- Theatrical release poster
- Directed by: Anthony Caulfield; Nicola Caulfield;
- Starring: Peter Molyneux Ian Livingstone Matthew Smith David Braben David Darling David Perry Jeff Minter Simon Nicol Chris Anderson Mel Croucher Jon Hare
- Music by: Rob Hubbard Ben Daglish Stewart Dugdale Max Hall; the British IBM;
- Release date: 3 October 2014;
- Running time: 124 minutes
- Country: United Kingdom
- Language: English

= From Bedrooms to Billions =

From Bedrooms to Billions is a 2014 documentary film by British filmmakers Anthony and Nicola Caulfield that tells the story of the British video games industry from 1979 to the present day. The film focuses on how the creativity and vision of a relatively small number of individuals allowed the UK to play a key, pioneering role in the shaping of the billion dollar video games industry which today dominates the modern world's entertainment landscape. The film features interviews with major British game designers, journalists and musicians from across the last 30 years.

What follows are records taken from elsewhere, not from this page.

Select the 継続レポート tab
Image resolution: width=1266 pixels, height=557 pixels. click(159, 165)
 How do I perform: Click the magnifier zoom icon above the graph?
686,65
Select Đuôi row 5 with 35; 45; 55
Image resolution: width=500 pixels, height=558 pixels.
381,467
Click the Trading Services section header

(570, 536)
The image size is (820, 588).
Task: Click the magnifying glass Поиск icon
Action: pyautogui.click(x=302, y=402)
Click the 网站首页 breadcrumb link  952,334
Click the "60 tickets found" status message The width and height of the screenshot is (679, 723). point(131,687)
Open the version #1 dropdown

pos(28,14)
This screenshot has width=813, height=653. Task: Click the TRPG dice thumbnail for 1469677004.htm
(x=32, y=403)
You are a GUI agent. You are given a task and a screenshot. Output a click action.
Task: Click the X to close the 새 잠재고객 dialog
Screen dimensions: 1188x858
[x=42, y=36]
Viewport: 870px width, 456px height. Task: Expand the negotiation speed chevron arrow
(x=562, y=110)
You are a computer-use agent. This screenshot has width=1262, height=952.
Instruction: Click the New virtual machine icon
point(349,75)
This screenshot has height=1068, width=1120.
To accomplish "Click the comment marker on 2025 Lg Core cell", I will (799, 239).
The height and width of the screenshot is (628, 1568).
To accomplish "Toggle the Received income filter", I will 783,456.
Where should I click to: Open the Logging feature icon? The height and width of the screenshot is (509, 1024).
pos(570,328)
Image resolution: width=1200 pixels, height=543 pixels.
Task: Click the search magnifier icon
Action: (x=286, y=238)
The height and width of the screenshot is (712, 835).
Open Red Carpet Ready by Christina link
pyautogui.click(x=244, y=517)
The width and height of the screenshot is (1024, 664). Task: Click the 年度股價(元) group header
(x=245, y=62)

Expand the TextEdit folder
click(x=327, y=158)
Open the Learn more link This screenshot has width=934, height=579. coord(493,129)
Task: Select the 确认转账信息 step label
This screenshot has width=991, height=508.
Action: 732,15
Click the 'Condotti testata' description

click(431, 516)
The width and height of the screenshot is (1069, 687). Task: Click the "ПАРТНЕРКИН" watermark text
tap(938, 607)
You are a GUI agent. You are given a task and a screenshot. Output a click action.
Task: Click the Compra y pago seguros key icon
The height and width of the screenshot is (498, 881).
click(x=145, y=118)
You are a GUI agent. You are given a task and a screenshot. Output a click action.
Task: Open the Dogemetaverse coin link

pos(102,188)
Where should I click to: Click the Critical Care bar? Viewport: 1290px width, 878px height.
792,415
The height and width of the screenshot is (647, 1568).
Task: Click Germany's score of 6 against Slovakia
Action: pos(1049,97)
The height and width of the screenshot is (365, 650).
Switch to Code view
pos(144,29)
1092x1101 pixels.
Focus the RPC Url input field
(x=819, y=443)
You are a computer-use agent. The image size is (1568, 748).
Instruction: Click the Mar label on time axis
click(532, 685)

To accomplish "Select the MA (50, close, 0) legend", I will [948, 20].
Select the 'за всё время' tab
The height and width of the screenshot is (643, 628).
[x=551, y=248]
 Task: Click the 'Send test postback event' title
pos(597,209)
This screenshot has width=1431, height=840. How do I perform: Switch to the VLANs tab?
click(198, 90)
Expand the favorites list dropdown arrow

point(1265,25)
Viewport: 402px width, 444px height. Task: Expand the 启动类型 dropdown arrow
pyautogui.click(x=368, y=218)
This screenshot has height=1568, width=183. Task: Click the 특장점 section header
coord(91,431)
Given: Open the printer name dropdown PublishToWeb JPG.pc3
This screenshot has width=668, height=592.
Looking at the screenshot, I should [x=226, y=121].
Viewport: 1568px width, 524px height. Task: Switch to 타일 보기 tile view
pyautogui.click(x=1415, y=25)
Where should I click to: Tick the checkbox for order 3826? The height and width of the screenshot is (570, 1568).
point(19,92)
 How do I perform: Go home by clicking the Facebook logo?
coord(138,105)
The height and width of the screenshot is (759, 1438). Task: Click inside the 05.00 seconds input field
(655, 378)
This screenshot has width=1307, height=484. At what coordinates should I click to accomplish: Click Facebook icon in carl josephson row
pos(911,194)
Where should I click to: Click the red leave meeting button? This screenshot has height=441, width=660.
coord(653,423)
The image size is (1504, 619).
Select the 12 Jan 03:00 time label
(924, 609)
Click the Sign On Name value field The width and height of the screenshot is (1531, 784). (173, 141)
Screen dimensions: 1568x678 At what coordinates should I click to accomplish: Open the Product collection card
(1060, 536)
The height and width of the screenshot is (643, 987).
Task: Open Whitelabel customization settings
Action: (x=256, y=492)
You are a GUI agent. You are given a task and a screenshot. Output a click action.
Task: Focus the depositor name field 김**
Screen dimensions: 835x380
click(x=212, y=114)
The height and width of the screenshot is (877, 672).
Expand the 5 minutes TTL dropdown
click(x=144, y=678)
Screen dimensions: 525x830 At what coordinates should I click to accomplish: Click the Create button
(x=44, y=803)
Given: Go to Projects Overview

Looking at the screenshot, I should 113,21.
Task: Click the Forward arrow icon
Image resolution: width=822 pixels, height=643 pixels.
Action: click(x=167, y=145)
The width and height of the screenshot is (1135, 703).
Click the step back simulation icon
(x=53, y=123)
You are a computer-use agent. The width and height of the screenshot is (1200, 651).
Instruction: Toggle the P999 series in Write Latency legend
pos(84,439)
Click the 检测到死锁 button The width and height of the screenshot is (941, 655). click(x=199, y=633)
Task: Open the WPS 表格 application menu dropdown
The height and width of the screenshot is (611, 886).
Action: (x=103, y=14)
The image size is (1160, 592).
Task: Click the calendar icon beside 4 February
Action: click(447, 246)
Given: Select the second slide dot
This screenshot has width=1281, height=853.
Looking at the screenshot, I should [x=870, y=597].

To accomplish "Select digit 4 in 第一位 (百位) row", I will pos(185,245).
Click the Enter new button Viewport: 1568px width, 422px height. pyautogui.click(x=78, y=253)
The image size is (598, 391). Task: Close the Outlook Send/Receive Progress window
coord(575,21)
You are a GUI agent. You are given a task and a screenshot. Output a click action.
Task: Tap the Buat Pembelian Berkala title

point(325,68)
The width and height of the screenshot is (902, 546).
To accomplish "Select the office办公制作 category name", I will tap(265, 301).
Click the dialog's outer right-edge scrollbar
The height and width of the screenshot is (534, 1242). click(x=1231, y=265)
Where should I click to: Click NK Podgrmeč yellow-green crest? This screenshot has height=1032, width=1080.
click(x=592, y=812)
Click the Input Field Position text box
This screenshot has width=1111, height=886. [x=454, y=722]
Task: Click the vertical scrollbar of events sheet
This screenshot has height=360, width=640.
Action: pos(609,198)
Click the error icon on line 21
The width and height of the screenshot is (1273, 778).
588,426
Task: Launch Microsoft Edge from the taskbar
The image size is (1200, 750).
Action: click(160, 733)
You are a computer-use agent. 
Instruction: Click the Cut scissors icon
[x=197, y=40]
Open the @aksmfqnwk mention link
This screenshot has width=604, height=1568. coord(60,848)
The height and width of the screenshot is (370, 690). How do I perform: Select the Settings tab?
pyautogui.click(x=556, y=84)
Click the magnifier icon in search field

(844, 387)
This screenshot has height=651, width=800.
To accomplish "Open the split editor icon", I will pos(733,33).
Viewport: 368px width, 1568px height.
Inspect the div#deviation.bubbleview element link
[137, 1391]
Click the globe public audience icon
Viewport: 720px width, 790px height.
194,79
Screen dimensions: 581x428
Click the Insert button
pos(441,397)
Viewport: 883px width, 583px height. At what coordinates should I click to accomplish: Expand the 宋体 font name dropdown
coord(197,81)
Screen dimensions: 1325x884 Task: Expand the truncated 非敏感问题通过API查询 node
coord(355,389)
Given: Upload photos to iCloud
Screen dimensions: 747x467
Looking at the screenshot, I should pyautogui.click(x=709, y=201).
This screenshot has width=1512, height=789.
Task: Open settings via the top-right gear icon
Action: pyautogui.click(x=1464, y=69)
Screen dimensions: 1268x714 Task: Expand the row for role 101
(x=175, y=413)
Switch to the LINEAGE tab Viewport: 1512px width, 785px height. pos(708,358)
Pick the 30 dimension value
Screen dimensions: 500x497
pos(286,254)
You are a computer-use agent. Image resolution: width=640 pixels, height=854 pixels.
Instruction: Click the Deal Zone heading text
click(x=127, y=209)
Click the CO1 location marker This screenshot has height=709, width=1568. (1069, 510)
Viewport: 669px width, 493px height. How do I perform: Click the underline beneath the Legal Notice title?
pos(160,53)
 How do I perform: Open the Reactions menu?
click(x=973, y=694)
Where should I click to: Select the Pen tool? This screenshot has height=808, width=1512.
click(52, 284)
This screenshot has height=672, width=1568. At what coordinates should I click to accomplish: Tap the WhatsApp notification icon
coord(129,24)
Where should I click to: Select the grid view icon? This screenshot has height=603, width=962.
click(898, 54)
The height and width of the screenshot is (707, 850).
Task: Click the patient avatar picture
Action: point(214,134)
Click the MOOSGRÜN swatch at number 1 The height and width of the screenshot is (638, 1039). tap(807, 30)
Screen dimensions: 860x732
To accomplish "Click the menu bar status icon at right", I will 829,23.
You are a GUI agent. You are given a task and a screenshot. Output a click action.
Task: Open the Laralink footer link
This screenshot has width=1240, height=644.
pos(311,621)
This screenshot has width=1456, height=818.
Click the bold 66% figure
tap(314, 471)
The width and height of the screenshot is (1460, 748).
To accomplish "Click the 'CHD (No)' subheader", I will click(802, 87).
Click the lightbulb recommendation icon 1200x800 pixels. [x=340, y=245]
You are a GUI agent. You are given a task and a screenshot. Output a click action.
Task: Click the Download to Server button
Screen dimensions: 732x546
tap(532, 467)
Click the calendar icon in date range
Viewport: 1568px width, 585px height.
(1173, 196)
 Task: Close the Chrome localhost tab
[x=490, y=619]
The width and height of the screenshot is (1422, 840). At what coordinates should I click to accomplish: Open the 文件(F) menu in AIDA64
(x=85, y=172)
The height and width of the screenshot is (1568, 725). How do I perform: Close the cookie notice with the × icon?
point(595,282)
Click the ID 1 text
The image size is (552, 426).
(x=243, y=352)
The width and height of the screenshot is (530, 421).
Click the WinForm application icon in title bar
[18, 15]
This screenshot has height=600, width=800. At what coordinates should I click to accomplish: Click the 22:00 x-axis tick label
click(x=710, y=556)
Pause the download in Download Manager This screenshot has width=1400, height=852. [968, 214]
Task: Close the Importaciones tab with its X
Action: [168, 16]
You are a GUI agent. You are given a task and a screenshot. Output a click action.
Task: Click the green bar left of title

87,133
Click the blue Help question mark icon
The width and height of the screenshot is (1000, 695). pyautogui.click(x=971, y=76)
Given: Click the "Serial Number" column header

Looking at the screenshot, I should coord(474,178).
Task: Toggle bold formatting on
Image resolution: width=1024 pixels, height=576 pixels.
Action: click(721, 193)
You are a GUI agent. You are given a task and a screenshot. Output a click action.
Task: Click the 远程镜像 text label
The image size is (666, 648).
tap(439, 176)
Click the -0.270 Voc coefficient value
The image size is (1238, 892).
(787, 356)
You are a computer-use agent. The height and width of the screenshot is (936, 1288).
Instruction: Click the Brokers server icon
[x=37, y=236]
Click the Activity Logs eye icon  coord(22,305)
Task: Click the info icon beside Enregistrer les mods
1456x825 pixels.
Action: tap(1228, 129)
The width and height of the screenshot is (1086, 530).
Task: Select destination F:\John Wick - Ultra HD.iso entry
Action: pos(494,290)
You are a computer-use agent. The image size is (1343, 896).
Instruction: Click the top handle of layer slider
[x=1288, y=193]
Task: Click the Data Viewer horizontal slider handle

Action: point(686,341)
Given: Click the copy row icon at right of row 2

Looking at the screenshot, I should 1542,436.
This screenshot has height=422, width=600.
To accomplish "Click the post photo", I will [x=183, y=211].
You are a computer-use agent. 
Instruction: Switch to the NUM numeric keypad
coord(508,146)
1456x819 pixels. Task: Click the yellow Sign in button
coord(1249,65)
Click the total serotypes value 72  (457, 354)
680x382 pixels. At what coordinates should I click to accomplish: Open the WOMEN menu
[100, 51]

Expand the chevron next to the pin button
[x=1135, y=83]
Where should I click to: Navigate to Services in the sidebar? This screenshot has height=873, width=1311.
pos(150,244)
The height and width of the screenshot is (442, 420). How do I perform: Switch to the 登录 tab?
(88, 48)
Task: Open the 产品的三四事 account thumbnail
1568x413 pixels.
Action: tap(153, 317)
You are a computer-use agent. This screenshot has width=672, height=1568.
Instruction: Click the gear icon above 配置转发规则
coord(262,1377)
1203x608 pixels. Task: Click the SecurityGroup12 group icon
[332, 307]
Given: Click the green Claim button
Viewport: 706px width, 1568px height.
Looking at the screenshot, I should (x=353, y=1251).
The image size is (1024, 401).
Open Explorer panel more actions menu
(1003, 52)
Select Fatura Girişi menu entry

The filmmakers originally conceived of the project as a three-part television series, but were unable to garner interest from either the BBC or Channel 4, both of which considered the project "too niche." So the team, inspired by earlier success with their 2010 film Burlesque Undressed, turned instead to crowd funding.

The Caulfields raised approximately £80,000 through two rounds of crowd funding with Indiegogo and Kickstarter generating donations of $37,000 and £60,000 respectively. Further funds have been raised through direct donations, pre-orders for DVDs and soundtrack CDs via the From Bedrooms To Billions website which has allowed them to produce the film independently.

From Bedrooms to Billions was originally scheduled for release on 30 May 2014. The digital version was eventually launched on 3 October 2014. with DVD & Blu-ray versions released in March 2015.

In an interview in early 2019, it was revealed that Black Mirror creator Charlie Brooker had given the stars of Bandersnatch, an interactive episode of the Black Mirror series, a copy of Bedrooms to Billions to help prepare them for the roles, and to give them inspiration.

The makers of the documentary made two further films bearing the From Bedrooms to Billions name: The Amiga Years (2016) and The PlayStation Revolution (2020).